La précédente coalition sans le PS, durant deux ans (entre 2017 et 2019, ndlr), était intervenue en cours de législature, avec une majorité très étriquée. Cela nous avait empêchés de mener à bien des réformes ambitieuses, en matière d’aides à l’emploi par exemple. Cette fois-ci, les citoyens ont démontré qu’ils en ont assez de ce discours selon lequel la Wallonie souffre parce que c’était une région industrielle. C’est vrai, mais nous n’en sommes plus là, nous avons reçu une manne importante de fonds européens et publics. Quel est leur impact ? Nous avons des indicateurs qui n’ont pas assez évolué…

Comme le taux d’emploi qui reste famélique ?

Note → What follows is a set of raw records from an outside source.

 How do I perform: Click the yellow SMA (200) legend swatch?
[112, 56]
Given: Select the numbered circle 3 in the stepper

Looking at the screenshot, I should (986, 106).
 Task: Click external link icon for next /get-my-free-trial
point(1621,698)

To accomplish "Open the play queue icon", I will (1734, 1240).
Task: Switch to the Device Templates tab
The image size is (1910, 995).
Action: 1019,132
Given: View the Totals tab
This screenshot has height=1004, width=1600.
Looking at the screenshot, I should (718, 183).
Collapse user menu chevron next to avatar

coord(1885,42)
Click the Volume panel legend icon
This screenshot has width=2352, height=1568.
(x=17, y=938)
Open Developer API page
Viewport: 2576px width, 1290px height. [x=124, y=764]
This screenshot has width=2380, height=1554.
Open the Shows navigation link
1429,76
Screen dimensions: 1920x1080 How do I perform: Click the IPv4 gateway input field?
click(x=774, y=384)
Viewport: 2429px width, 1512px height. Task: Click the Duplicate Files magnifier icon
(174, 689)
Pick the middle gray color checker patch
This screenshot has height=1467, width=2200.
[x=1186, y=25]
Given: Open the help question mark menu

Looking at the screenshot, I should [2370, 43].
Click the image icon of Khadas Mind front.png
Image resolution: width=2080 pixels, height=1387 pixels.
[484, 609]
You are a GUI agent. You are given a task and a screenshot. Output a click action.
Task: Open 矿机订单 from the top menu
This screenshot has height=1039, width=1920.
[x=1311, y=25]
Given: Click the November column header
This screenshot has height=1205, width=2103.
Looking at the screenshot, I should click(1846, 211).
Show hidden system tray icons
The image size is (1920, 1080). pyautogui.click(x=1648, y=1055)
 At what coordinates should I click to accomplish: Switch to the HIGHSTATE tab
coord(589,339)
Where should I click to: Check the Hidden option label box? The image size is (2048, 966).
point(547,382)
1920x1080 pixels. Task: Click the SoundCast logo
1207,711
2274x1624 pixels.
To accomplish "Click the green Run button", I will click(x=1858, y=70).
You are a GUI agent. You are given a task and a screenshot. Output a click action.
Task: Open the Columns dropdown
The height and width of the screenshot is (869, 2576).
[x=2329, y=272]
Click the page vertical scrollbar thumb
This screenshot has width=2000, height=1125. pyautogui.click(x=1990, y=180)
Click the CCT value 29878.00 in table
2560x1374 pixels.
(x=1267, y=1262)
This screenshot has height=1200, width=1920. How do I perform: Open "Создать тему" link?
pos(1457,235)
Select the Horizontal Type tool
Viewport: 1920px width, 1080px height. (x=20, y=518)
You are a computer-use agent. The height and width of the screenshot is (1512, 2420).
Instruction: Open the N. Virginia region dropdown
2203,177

Oui, un taux d’emploi à 66,2%, c’est totalement insuffisant. Il en va de même pour le PIB par habitant ou le taux d’exportation en comparaison avec la Flandre. Nos entreprises sont de trop petite taille. La Région ne s’est pas développée à la hauteur des moyens investis. Vous avez publié une analyse dans Trends-Tendances dans laquelle Jean-Yves Huwart (auteur de l’ouvrage «Pourquoi la Wallonie ne se redresse pas, ndlr) exprimait le fait que l’on agit surtout en Wallonie pour dire que tout ne va pas si mal. C’est exact ! Je suis surpris de voir le nombre de structures et leurs interventions, sans remise en question ou évaluation de l’impact en matière d’emploi ou de croissance. C’est une lacune wallonne incroyable ! Moi, je me fous du nombre d’heures de formation données au Forem ou ailleurs. Ce qui m’importe, c’est le nombre de personnes remises à l’emploi.

Le premier travail à faire, c’est cette évaluation ?

Oui et c’est vrai pour tous les secteurs. Je suis surpris de voir le nombre de structures publiques ou semi-publiques qui reçoivent des subsides, mais qui font la même chose. Il y a de la redondance voire parfois, et plus souvent qu’on ne le croit, de la concurrence. Tout cela avec l’argent des citoyens. Nous devons redéfinir le rôle précis de chaque acteur et mesurer son impact précis, et cela vaut dans tous les domaines. Même chose pour le plan de relance ; nous devons l’évaluer pour ne garder que les mesures structurantes.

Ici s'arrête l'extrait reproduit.